++++ Input records ++++

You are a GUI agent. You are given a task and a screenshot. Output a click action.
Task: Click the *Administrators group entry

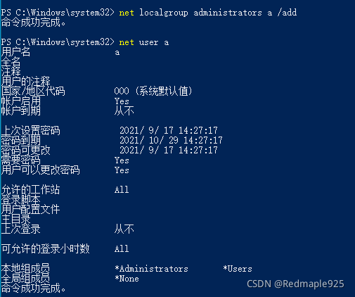point(151,269)
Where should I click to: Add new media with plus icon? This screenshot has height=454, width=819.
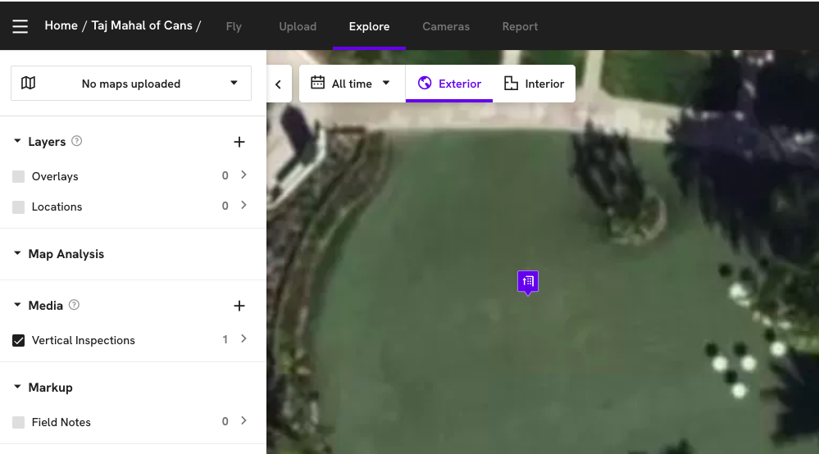pos(239,306)
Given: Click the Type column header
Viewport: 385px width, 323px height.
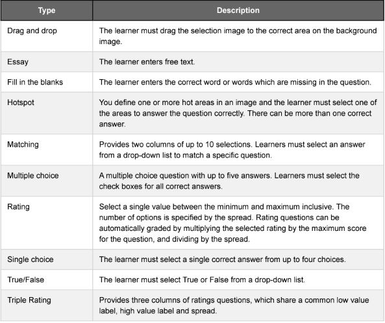Looking at the screenshot, I should tap(47, 10).
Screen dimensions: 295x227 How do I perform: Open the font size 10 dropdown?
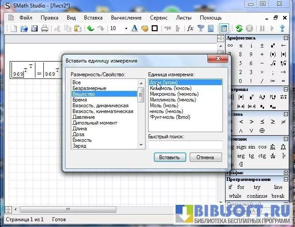pos(126,28)
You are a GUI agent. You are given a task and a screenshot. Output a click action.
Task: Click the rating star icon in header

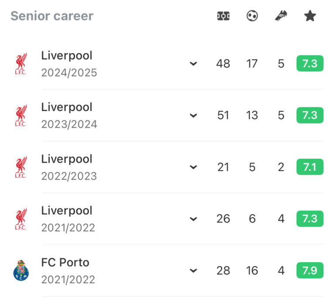[x=310, y=16]
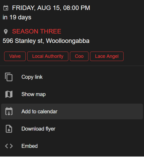Viewport: 144px width, 157px height.
Task: Click the add to calendar icon
Action: tap(9, 111)
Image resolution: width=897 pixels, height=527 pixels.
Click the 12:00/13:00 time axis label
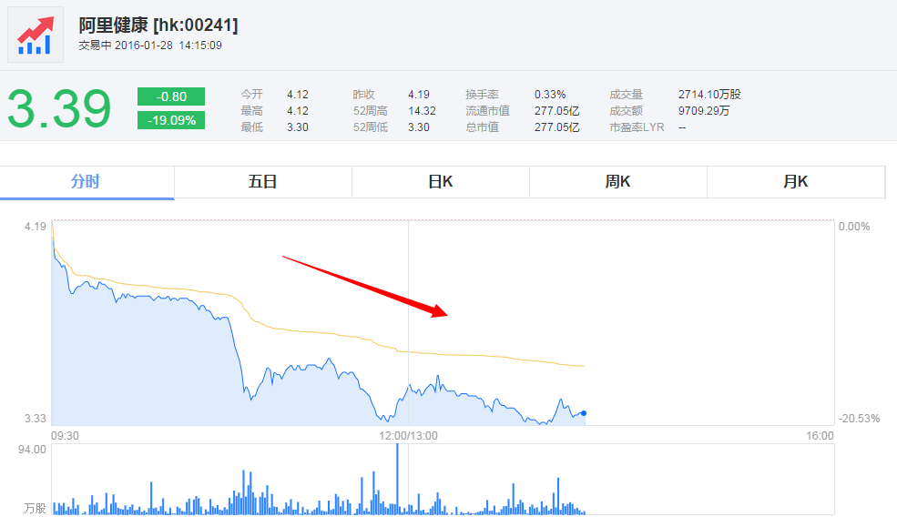(409, 436)
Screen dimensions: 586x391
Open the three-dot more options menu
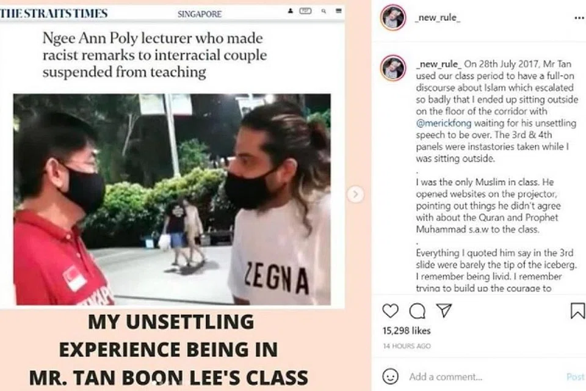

++++

§ What to work on
After locating the line that contains "Click the 12:00/13:00 time axis label", output it and all later lines through the end of the material exactly, leaving out pictures.

§ Reply
Click the 12:00/13:00 time axis label
(409, 436)
Screen dimensions: 586x391
Open the three-dot more options menu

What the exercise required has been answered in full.